Media hora más tarde, él salió de la oficina y regresó a la mansión de los Zesati.

La abuela Zesati estaba en la puerta esperando a Sebastián. Al verlo llegar, se acercó rápidamente hacia él: "Sebastián."

"Abuela."

La abuela Zesati no lucía su habitual sonrisa cálida. "Debes ver a tu madre."

Sebastián miró el calendario electrónico que estaba colgado en la pared.

Era el tercer día del Año Nuevo.

Cada año, en esta misma fecha, Eva o bien salía de viaje o se quedaba en su habitación sin decir ni una sola palabra.

Porque este día era el aniversario de la muerte del padre de Sebastián.

En la foto, un hombre joven y apuesto con una sonrisa en los labios, el tipo que podría hacer gritar a las jóvenes.

"Mamá," dijo Sebastián, rompiendo el silencio con una voz calmada.

"Sebastián" respondió Eva, alzando la mirada hacia Sebastián.

Sus ojos no estaban rojos, ni mostraban signos de haber estado llorando, pero se podía notar una tristeza infinita en ella.

Sebastián se acercó y se sentó a su lado. "Mamá, ¿estás pensando en papá de nuevo?"
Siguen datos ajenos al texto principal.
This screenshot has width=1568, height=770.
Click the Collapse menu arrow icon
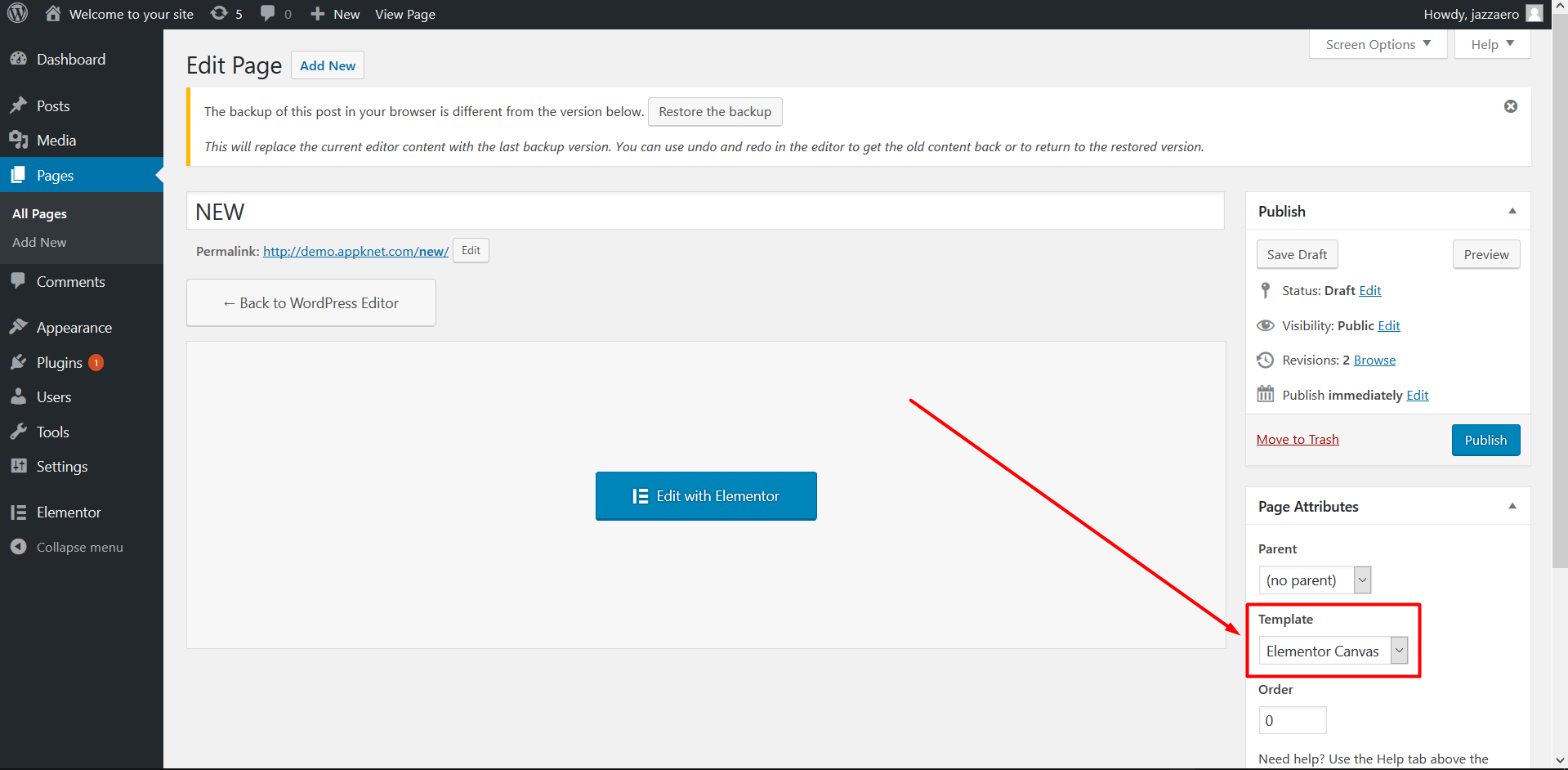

"Eh." Eva asintió con la cabeza, y luego dijo: "Anoche soñé con él. Era igual que antes, no había cambiado en absoluto..."

"Muchas veces me pregunto si a tu papá realmente no le pasó nada, o si todo esto no es más que una de sus bromas pesadas."

Javier murió en un naufragio.

En el barco había más de 1300 personas, todas se hundieron en el Atlántico, y hasta hoy no se encontró ni un solo cuerpo.

En el cementerio de la familia Zesati, solo había un monumento conmemorativo.

En los primeros años después de la muerte de Javier, Eva solía soñar que Javier en realidad no había muerto, que todo esto era solo una broma que Javier le estaba haciendo.

En el sueño, Eva estaba eufórica, deseando compartir esta feliz noticia con todos.

Pero al despertarse, el corazón de Eva estaba destrozado.

"Mamá, papá se fue hace 17 años," dijo Sebastián con sus labios finos, "ya deberías haberte olvidado del pasado."

Dejar ir.

Eva levantó la mirada hacia la ventana y dijo: "¿Pero cómo es que siento que todo esto sucedió recientemente, como si hubiera sido ayer?"